Предосторожности, которые принимал король и его окружение, вполне объяснимы. Если в первое время после Июльской революции Луи-Филиппа на улице осаждала восторженная толпа и до своих покоев он добирался в расстегнутом жилете и измятой шляпе, то в последующие годы королю приходилось опасаться уже не восторгов подданных, а их агрессии. За те восемнадцать лет, что Луи-Филипп находился у власти, на его жизнь неоднократно покушались республиканцы, которые надеялись с помощью убийства монарха уничтожить ненавистную им монархию. 28 июля 1835 года Джузеппе Фиески взорвал на пути королевского кортежа «адскую машину», сконструированную двумя членами Общества прав человека – Море и Пепеном; король чудом уцелел, но восемнадцать человек, в том числе маршал Мортье, погибли. 25 июня 1836 года республиканец Луи Алибо стрелял в короля в непосредственной близости от дворца, но промахнулся. Это же случилось с Менье, выстрелившим из пистолета в королевскую карету на набережной Тюильри 27 декабря того же года. Подметальщик улиц Дармес, который стрелял в короля из карабина 15 октября 1840 года, тоже промахнулся. Все, кто покушался на жизнь короля, были казнены, и только одного Менье Луи-Филипп помиловал и выслал в Америку. Готовились и другие покушения, которые заговорщики не смогли осуществить. Именно при Июльской монархии в ходу была горькая шутка о короле как единственной дичи, охота на которую открыта круглый год. Недостатка в желающих испробовать свои силы не наблюдалось.
Луи-Филипп жил в постоянном страхе: на его ночном столике всегда лежали два заряженных пистолета, и он никогда не гасил свет в своей спальне.
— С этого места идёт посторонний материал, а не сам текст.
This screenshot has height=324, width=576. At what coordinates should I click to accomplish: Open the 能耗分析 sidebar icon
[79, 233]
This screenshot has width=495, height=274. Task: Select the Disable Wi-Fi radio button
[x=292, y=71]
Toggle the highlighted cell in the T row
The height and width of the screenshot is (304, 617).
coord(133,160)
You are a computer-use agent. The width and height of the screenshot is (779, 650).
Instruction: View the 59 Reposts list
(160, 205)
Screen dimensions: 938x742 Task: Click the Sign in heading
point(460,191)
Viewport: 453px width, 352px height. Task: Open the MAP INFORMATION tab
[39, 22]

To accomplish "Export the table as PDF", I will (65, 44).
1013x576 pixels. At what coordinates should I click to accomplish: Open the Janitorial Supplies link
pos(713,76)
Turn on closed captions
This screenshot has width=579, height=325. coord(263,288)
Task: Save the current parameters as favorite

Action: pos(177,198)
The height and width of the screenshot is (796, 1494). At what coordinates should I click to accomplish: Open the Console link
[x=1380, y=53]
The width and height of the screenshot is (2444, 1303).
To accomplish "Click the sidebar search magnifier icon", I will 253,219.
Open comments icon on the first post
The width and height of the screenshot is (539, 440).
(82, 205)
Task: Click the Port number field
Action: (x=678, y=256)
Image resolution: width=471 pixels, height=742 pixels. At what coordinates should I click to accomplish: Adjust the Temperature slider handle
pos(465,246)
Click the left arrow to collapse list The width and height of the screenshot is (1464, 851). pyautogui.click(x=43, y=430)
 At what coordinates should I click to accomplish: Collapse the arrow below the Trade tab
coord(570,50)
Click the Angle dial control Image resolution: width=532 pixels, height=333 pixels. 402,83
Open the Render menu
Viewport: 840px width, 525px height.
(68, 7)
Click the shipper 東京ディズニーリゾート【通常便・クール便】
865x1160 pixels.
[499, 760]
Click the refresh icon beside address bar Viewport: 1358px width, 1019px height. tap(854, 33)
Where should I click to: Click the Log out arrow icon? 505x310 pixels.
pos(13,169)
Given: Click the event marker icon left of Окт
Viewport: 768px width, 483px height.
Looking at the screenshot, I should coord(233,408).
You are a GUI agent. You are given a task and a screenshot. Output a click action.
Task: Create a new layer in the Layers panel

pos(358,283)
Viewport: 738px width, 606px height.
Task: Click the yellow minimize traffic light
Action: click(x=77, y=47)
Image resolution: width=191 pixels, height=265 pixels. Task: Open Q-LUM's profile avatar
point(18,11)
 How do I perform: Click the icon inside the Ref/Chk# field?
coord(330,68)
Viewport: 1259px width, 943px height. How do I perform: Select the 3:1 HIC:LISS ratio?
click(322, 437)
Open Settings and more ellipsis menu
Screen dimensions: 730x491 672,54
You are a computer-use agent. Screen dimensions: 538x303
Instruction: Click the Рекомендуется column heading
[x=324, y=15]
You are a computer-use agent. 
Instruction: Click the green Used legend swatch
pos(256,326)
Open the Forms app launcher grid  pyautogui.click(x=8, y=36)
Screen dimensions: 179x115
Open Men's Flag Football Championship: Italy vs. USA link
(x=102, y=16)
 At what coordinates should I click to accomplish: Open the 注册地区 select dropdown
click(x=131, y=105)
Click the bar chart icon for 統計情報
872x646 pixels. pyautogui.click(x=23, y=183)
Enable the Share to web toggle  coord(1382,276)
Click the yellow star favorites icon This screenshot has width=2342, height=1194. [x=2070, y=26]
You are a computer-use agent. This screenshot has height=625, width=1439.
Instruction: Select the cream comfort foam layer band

Король редко покидал Тюильри, превратившийся для него в «дворец-тюрьму». Он выезжал в город только в экипаже, обитом железом (тогдашний вариант бронированного автомобиля). Напуганный покушением Алибо, Луи-Филипп не присутствовал даже на торжественном открытии Триумфальной арки на площади Звезды 29 июля 1836 года. А ведь этому событию сопутствовал смотр национальной гвардии, и отсутствие короля производило весьма неблагоприятное впечатление: в дни празднования очередной годовщины Июльской революции «июльскому» королю надлежало быть рядом с народом. Но после покушения Фиески Луи-Филипп впервые появился на публике, перед двумя сотнями тысяч зрителей, лишь 25 октября 1836 года, в день воздвижения на площади Согласия Луксорского обелиска.